In 2003, Grafton was restraining the 220 individuals it served over 6,600 times a year and using seclusion upwards of 1,500 times. Traditional crisis management methods were failing patients and contributing to a staff turnover rate of 54 percent. We knew something had to be done, but we couldn’t find a program that provided a safe alternative to seclusion and restraint – so we decided to develop our own.

Within a decade, we reduced the use of restraints by more than 99 percent, completely eliminated seclusion, and reduced staff turnover by more than 64 percent. The number of client and caregiver injuries also plummeted. From a business perspective, the Ukeru method has saved Grafton over $19 million since 2004, including $2.5 million in annual workers’ compensation insurance premiums.

By implementing Ukeru, Grafton Integrated Health Network was able to reduce the use of restraints by 99% and eliminate seclusion entirely.

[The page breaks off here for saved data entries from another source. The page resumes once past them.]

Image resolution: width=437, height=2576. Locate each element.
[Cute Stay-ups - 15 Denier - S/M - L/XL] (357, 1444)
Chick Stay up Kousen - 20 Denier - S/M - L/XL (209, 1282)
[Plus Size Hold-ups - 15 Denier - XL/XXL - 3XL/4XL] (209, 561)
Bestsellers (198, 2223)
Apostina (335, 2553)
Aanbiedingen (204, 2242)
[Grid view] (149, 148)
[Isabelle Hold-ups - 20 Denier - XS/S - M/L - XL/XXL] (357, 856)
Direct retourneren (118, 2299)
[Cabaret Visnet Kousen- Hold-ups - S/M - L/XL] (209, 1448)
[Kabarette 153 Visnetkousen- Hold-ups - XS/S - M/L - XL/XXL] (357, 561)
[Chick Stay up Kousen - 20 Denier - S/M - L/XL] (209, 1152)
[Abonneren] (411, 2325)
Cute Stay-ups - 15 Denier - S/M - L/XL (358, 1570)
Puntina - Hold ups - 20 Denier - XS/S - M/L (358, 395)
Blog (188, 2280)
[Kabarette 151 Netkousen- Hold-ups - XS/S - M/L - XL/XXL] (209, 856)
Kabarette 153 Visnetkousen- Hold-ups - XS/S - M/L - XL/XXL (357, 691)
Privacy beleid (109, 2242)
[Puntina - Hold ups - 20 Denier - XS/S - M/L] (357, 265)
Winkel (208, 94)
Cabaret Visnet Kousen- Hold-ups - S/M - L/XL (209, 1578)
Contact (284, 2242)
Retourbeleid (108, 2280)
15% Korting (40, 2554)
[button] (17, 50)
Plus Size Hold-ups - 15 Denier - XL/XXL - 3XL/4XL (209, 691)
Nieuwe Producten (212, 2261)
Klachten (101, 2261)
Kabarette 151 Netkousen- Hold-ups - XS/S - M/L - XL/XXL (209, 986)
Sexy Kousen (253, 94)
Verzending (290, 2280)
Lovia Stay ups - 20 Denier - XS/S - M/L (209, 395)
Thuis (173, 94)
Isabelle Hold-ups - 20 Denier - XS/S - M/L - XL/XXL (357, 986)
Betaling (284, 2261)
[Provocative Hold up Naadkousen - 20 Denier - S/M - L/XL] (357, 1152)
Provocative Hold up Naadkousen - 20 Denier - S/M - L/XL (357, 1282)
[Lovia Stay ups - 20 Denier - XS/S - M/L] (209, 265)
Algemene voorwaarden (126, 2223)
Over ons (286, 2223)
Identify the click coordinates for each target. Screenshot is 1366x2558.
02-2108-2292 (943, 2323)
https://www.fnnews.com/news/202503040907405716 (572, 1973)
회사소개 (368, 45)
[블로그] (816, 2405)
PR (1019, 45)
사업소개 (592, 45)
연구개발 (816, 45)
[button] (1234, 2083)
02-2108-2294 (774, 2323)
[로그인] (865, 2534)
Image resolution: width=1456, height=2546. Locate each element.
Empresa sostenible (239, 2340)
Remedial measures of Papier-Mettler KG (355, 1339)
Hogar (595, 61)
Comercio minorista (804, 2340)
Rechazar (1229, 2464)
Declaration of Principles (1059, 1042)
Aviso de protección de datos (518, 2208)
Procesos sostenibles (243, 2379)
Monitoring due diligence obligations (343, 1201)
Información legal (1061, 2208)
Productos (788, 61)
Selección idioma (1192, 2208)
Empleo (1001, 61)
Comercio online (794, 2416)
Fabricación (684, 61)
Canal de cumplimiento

I’m happy to report Grafton’s experience is not an anomaly. More schools are recognizing that restraint and seclusion should be an unacceptable form of behavior modification, especially for children with Autism and other disabilities. So far, Ukeru has helped more than 210 schools and organizations across the U.S. and Canada provide a physical alternative to restraint and seclusion.

For example, in South Carolina, the Berkeley County School District reduced its use of restraints by 45 percent within 10 months of adopting the Ukeru method. And, in Pennsylvania, the Millcreek Township School District brought its number of annual restraints from 47 to zero. Millcreek’s Special Education Supervisor, Kate Barbaro, told us their teachers were skeptical at first, but the results ultimately won them over.  

“There is arguably nothing worse than having to call parents and tell them that you had to put your hands on their child; that there may be red marks or bruising,” said Kate. “We had no student or staff injuries in the year we implemented Ukeru. Our staff is mostly pleased to have an alternative to restraint that works.”

I am grateful for how far we’ve come to support individuals with Autism, but there is still more work to be done. Let’s not forget that kids with Autism grow up to be adults with Autism. If teachers, schools, and healthcare providers step up to support these children today, society will be better for it tomorrow.